** Stored data **
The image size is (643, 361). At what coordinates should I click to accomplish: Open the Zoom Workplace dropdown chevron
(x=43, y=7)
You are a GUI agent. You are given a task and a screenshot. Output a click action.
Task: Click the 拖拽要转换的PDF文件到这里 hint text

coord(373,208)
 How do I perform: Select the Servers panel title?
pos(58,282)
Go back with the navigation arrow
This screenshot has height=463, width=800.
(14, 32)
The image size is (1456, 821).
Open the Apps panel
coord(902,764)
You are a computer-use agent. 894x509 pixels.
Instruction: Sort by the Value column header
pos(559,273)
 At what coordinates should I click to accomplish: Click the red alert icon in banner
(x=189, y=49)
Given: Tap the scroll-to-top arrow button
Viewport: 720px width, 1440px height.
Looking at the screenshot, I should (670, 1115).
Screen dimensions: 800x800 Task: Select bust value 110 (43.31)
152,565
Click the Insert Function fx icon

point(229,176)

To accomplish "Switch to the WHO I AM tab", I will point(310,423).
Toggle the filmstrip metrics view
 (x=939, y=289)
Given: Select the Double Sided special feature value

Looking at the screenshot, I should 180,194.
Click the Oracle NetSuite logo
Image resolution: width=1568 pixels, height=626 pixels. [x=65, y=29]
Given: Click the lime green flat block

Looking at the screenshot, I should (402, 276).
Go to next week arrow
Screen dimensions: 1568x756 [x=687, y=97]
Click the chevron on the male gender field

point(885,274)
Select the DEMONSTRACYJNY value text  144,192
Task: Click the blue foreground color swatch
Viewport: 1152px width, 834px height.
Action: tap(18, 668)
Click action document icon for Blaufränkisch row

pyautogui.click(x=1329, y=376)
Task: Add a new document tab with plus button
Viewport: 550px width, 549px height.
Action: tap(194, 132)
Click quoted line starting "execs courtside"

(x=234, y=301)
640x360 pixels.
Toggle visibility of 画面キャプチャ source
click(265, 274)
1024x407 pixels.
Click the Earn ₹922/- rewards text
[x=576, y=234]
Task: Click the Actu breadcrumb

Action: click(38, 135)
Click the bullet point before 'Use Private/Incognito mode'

** ACTIVITY **
Output exactly the lines from the one containing "Task: Click the Actu breadcrumb" through the last line of the records, both included. Output nothing else.

** FINISHED EXERCISE **
Task: Click the Actu breadcrumb

Action: click(38, 135)
Click the bullet point before 'Use Private/Incognito mode'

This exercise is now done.